Puoi riportare parola per parola il brano sulla conferenza stampa di Palermo, partendo da "In conferenza stampa, alla" e proseguendo fino a "Divisione Rosario Castello."?

**Brano estratto:**
--------------------------------------------------

In conferenza stampa, alla chiesa San Giacomo, nel quartiere generale della caserma Dalla Chiesa di Palermo,  una folla senza pari di giornalisti. A rispondere alle domande i due giudici, che hanno condotto le indagini, il procuratore capo di Palermo Maurizio De Lucia, il procuratore aggiunto Paolo Guido, quindi il comandante dei Ros, Pasquale Angelosanto, il comandante del primo reparto investigativo dei Ros, Lucio Arcidiacono e il comandante della Legione Carabinieri Sicilia, generale di Divisione Rosario Castello.

“Un colpo importante é stato centrato oggi, dice il procuratore De Lucia, ma parlare di vittoria generale sulla mafia no. Sappiamo bene che da subito occorrerà indagare sull’erede di Messina Denaro.”

Lui, Matteo “u Siccu”, uccel di bosco per trent’anni, probabilmente tutti trascorsi nel suo adorato territorio siciliano e trapanese in particolare, dove era mitologicamente definito come “il reuccio”, il deus capace di muovere cose, persone e grossi affari seppure da super latitante, da ricercato eccellente.

--------------------------------------------------

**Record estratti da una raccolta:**
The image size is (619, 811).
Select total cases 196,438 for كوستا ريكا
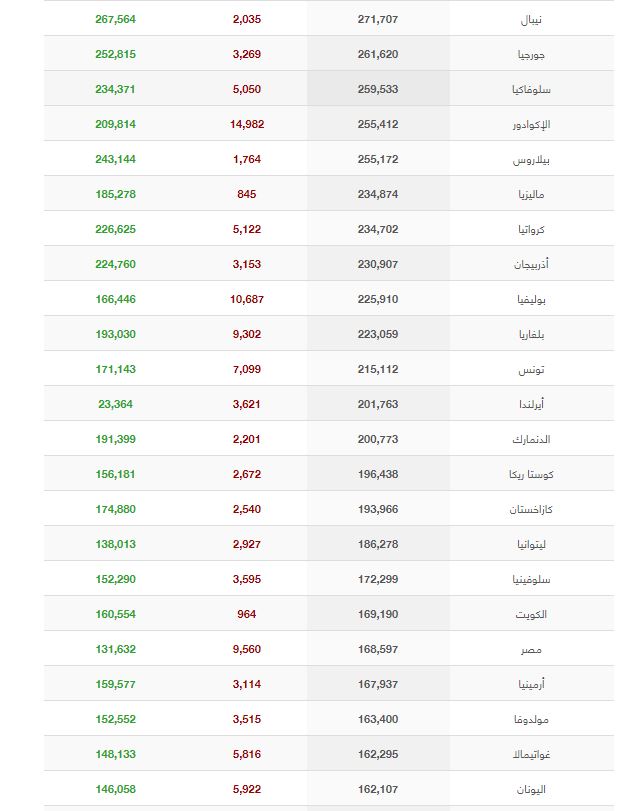coord(378,474)
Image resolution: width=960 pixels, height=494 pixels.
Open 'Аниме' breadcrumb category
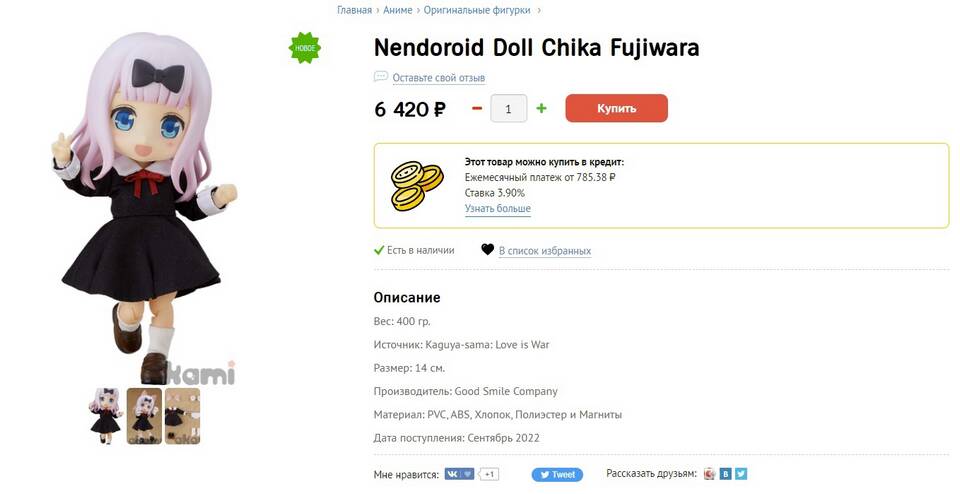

--------------------------------------------------

**Soluzione del compito:**
In conferenza stampa, alla chiesa San Giacomo, nel quartiere generale della caserma Dalla Chiesa di Palermo,  una folla senza pari di giornalisti. A rispondere alle domande i due giudici, che hanno condotto le indagini, il procuratore capo di Palermo Maurizio De Lucia, il procuratore aggiunto Paolo Guido, quindi il comandante dei Ros, Pasquale Angelosanto, il comandante del primo reparto investigativo dei Ros, Lucio Arcidiacono e il comandante della Legione Carabinieri Sicilia, generale di Divisione Rosario Castello.